The Hundertgulden shows an intense fruit, lots of stone fruit, some glue, wet stone immediately after opening. On the palate there is a lot of extract and a lot of draught. The structure determines the mouthfeel with a nice spiciness lingering. When the wine is on the tongue, the nose becomes more yellow, ripe and some peach is added.
The adhesive tone disappears completely over the evening. The wine becomes creamier and at the same time the acidity feels more robust. Very dense, in the mouth and on the nose. Lots of apple, still very fresh and hard to pin down. Too much happens. There is also something like sweetness, although, with about 1 gram of residual sugar and over 9 grams of acidity I am quite certain you wouldn’t call this a sweet one. The acidity is also very noticeable. Despite the time on the bottle it still makes a lot of zing on the lips and tongue.
On the second day you can feel the maturity more. Some acetone is added, some canned pineapple, yellow apple. But it does not lose the freshness.
The “Steinacker” in the glass is much more restrained after opening. In comparison to the intense nose of the Hundertgulden, the first thing you notice is a lull. One senses a little creaminess, some fruit, but not much coming out of the glass. Quite different on the tongue: here’s the action. A lot of pull, super long, straight ahead, a lot of acidity, grapefruit, bone dry, no sign of the years on the bottle.
A little air helps. The smell opens up. Interestingly, and contrary to my expectations, after the first sips you can already see some age. There is butter cake, relatively creamy, some honey, acetone and stone fruit. On the tongue, however, nothing changes, the wine remains juicy, uncompromising, slim with a really enormous length.

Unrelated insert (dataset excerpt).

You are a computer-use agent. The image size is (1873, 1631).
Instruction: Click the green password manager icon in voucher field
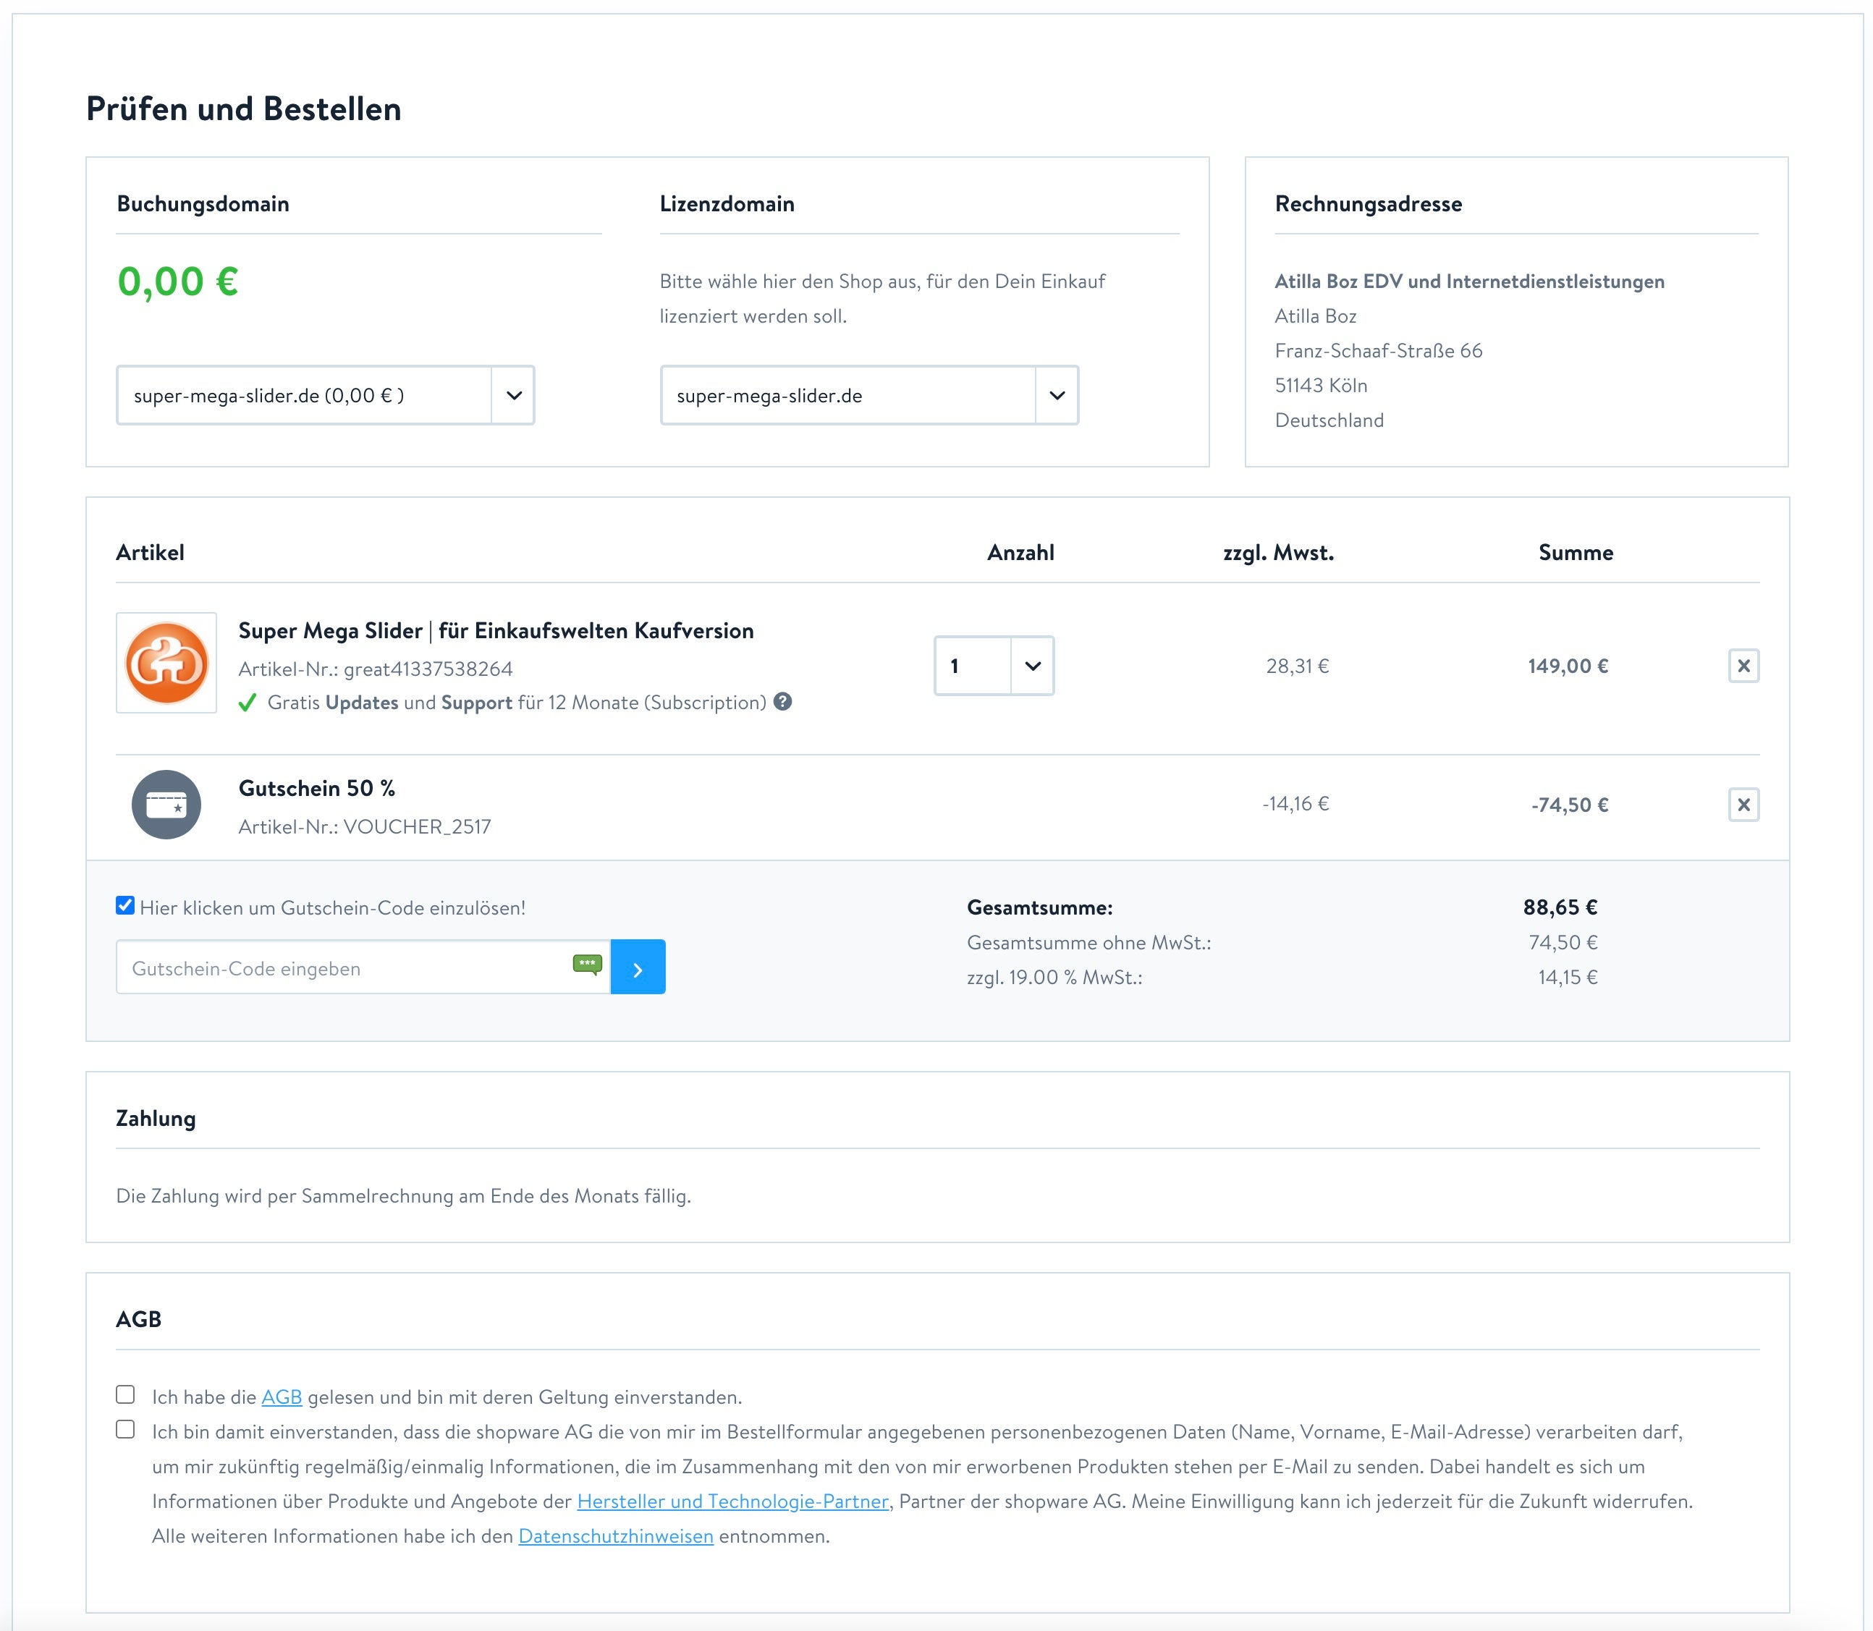pos(587,965)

This does not change even on the second day. More grapefruit is added. The play between the ripe tones when smelling and the freshness and power when drinking is great fun. I think that both wines could be in the cellar for a few more years, but for me that’s pretty much to the point. The Steinacker is more of a meditation wine, needs more attention right now, has more power. And with the Hundertgulden you let the evening come to an end.